You will probably spend the most of the time with the scripts in the Scripts/RayTracing folder, but you only need to edit the file RayTracer.cs. The Utilities folder, which you should not modify, contains the grade checker (ImageComparison.cs), acceleration structure for intersection calculations (BVH.cs) , and some helpful imported libraries.

Important notices:

• Do not modify the sample scenes (except for TestBlinnPhong), as we will use these scenes to compare your result against the solution. If you need to ray trace a scene of your own, simply duplicate our scene (Ctrl/Command + D on any of our Scenes) and modify the copy.
• We recommend that you import our Unity layout for this project. From the top-right corner of the screen, select Layout → Load Layout From File and choose Assets/Layouts/TracerLayout.wlt. This makes Unity to show the Scene tab on the left, and the Game tab on the right for your convenience. Here is what the layout looks like: Notice that the Scene tab on the left has the barebone Unity objects which have Blinn-Phong shader as their material. The Game tab on the right is the ray-traced result. If you import our layout as recommended above, the 2 tabs will be automatically arranged like this to aid in the debugging process.
• All mesh objects (cube, sphere, cylinder, etc…) must have their material use the Blinn-Phong shader. To do so, create a new material, and set its shader to be Custom/Lighting/BlinnPhong. Refer to the materials from our sample scene to see how they are set up.

### Debug Ray

Because out ray tracer can be hard to debug (“why is my image blank??”), we provide a visual debugging tool that helps you visualize which rays you’re tracing for each pixel. To use it, simply click Play for your scene, then click on a pixel of a rendered scene on the Game tab on the right, and check out how the ray traverses in space in the Scene tab on the left. Here is an example:

In this example, the user clicks on a reflection of the cylinder on the right pane (white mouse arrow), which results in these rays showing up in the left pane.

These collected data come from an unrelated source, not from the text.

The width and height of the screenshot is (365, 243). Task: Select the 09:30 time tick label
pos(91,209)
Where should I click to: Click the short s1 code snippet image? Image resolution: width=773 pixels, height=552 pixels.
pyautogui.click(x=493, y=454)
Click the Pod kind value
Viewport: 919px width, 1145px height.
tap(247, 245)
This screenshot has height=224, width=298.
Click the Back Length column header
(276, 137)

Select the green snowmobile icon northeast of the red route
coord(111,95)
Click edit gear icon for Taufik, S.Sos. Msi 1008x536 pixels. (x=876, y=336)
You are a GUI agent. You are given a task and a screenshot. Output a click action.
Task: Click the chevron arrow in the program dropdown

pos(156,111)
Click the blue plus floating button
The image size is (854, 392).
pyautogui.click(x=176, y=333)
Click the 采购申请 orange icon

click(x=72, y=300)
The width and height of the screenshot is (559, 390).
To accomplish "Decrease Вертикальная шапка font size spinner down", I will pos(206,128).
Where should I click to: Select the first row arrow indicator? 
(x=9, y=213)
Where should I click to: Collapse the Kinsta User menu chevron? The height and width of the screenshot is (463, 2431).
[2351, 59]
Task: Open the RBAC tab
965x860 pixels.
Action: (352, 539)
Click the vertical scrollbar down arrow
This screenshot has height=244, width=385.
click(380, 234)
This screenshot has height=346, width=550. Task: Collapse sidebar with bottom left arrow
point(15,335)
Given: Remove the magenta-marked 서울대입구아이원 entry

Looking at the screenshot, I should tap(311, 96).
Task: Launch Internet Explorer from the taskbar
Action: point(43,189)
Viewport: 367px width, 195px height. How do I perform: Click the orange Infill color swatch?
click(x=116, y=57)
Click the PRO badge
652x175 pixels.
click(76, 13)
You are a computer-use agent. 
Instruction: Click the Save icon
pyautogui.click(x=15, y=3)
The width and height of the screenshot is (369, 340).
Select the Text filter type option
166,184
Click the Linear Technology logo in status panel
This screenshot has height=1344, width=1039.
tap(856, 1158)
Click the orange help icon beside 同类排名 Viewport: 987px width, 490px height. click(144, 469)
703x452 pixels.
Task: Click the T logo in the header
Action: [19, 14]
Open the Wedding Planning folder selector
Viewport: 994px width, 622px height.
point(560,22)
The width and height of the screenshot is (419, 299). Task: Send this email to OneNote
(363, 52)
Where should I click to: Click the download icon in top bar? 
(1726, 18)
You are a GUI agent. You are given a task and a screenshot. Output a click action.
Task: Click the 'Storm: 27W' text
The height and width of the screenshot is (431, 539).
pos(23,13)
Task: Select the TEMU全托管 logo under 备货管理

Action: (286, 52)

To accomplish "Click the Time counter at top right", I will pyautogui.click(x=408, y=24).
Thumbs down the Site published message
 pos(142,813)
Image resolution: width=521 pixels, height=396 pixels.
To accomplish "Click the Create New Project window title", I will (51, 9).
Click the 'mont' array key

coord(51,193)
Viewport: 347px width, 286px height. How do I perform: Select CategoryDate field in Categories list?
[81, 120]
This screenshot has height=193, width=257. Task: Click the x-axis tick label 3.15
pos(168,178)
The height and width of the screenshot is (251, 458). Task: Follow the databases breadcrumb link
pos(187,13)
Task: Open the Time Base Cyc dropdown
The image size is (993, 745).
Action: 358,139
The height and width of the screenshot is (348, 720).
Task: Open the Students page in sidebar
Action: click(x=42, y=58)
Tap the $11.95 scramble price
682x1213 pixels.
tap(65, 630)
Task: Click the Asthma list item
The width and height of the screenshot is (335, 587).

• Camera Ray (Red) The ray from our camera to the scene location is clicked on in the Game tab (right pane). This is the first ray that we will cast in order to trace the scene through that pixel.
• Shadow Ray (Magenta) The ray travels from the surface intersection points of the above rays to the light sources. A shadow ray either terminates at the light source, or intersects another surface along the way, indicating the presence of a shadow.
• Reflection Ray (Blue) The ray hits a surface and then bounces off based on the reflection model.
• Refraction Ray (Yellow) These rays are spawned through objects whose TransparentColor is non-zero. The ray’s direction is determined by the IndexOfRefraction in the object’s material. Here is an example material of the yellow cube above which makes it transparent:

## Turn In

Make a folder and rename it to your netid. In the folder, put the following items:

• 8 rendered images (6 original and 2 additional scenes). You can find the PNGs in /Assets/Students/*.png. Do not rename the file.
• shader.pdf: a pdf containing screenshots of the TestBlinnPhong and TestRayTracing/BoxReflectShadow scenes. Include at least 4 screenshots at different angles for each scenes. Label the section.
• BlinnPhong.cging
• RayTracer.cs

Zip the folder and submit the file on Canvas. The zip file should contain exactly one level of folder nesting. (Once we open up your zip file, we should see a single folder named your netid, and we should see the listed items in the folder).